I DO believe you can get the enormous benefits of sugar/starch reduction diet without hitting ketosis, and i also believe that a LOT of people have trouble getting into it. I ate less than 50 grams a day for a week and couldn’t budge the needle, and I was using a blood test. (Of course, you could say that had i gone to 10 grams– 3 small handfuls of lettuce– I would have gotten there. Probably. The point is whether it’s worth it.)
And that’s the million dollar diet question: Is it worth eating entire sticks of butter washed down with coconut cream? “Apparently, to the advocates of living ketogenically, it seems to be. For the average person? I don’t know. and I’m not sure anyone else does either,” says Jonny candidly.
But here’s the catch 22: “There are no “studies” of people “flirting” with ketosis vs “in” ketosis where we could actually see what happens in real life. We have good info to base guesses on but they are just guesses.”
We also asked him to comment on weight loss supplements. And despite Dr. Mehmet Oz’s “miracle weight loss supplement” discoveries that average one a week, Jonny takes a pragmatic view: “Number one with bullet: Fiber.”
Although some exist with what he terms “decent research” backing their use that “may work synergistically,” Jonny feels that “overall, any of the popular widely promoted weight loss supplements or “fat burners” (esp the ones seen on infomercials) are a complete waste of time and money.”
He notes that “some may have some limited value, or some value when used in combination AND in conjunction with a really smart lower carb diet. (My own New You in 22 program had a supplement designed with this in mind called Metabolic Fire, designed by one of the top supplement formulators in America and based on research. But even that won’t work if you don’t eat the right stuff.) Most people don’t use them in conjunction with the right diet, and the hype and claims way outstrip any real value.”
Want an example? Contemplate raspberry ketones, which Dr. Oz proclaimed to be a miracle “Fat-Burner in a Bottle.” As a result, sales soared, and manufacturers couldn’t keep them in stock. Jonny’s view? “Raspberry ketones? You’ve got to be kidding.”
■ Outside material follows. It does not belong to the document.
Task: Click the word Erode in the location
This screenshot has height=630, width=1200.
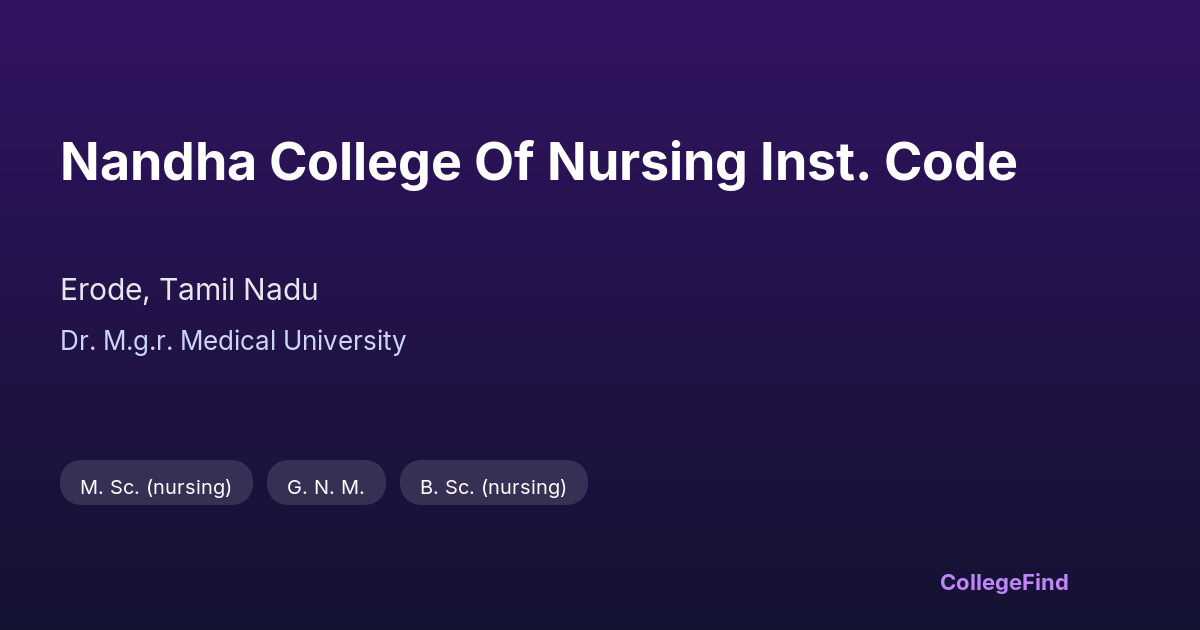Action: click(x=105, y=290)
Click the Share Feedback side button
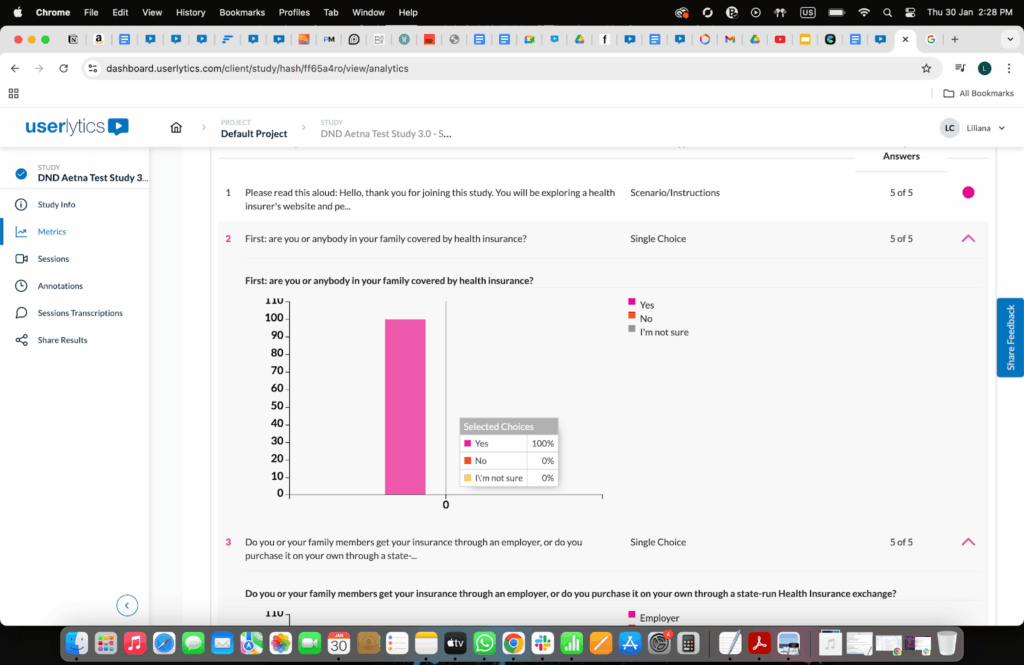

Our experience: We received two complimentary bottles of raspberry ketone supplements to try. Great smell, pretty bottle, no impact after using one of the bottles precisely as directed. However, when we poured the other bottle into our stinky garbage disposal and ground it up, it proved to be a very effective holistic cleanser. Albeit expensive. Our verdict: Save your money on that miracle “money burner in a bottle” (er, we mean fat burner) and use fresh lemons to clean your disposal instead.